Multi-query generation takes a brute-force approach: instead of finding the perfect query, generate several.

You prompt the LLM to rephrase the question three to five different ways, run all of them through retrieval in parallel, and fuse the results together using Reciprocal Rank Fusion — which we'll cover in detail in the fusion patterns lesson.

Why does this work? Different phrasings hit different parts of the embedding space. One version might match on synonyms. Another might nail a specific keyword. A third might phrase the concept in a way that aligns with how your documents are written. The union of all those results has dramatically higher recall than any single query.

The tradeoff: You're doing N times as many retrieval calls. In practice, returns diminish past about four queries. A weak LLM will generate near-identical rephrasing that doesn't actually add diversity, so the quality of the model doing the rephrasing matters.

Query Decomposition

One question might actually be many

Query decomposition handles a different problem entirely: the compound question.

When a user asks "compare how Python and Rust handle memory management," that's actually two questions bundled together: how does Python do it, and how does Rust do it? Retrieval systems aren't great at compound questions — they'll either split the difference and find mediocre results for both, or they'll latch onto one part and miss the other entirely.

The fix is to decompose. You have the LLM break the question into atomic sub-questions, retrieve for each independently, and then synthesize all the results in the generation step.
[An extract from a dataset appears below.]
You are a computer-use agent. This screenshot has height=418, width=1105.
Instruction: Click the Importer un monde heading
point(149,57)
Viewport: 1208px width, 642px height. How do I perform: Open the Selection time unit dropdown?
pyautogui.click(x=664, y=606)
This becomes essential for multi-hop questions — where the answer to the first sub-question determines what you need to ask next. We'll explore that more deeply when we get to the agentic retrieval patterns lesson.

Query Expansion

When exact vocabulary matters

Query expansion is the classic IR technique: add synonyms, acronym expansions, or domain-specific related terms to the query before retrieval. Modern LLM-assisted variants use a language model to suggest the related terms automatically.
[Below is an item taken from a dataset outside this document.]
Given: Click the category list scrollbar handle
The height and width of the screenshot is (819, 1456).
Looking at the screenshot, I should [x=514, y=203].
Honest caveat: pure query expansion has largely been superseded by learned sparse methods like SPLADE — which we'll cover in the retrieval architectures lesson. SPLADE learns implicit expansion during training, so you get the benefit automatically without the extra pipeline step.

Query expansion still earns its place in narrow domains with controlled vocabulary. Medical and legal systems often have precise terminology mismatches — a user who types "heart attack" needs to also match documents about "myocardial infarction." A small, curated expansion dictionary handles this reliably and transparently.

The raw query is a starting point

What all five of these patterns share is the same core insight: the query the user types is a starting point, not a final retrieval signal. Transforming it — whether by generating a fake answer, generalizing it, rephrasing it, or decomposing it — almost always improves results.

The patterns you'll reach for most often are multi-query generation for general recall improvement, and HyDE when you're working in a bounded, well-defined domain where hallucination risk is low.

In the next lesson, we'll move from transforming queries to transforming how documents themselves are represented — starting with the leap from BM25 to learned sparse retrieval with SPLADE.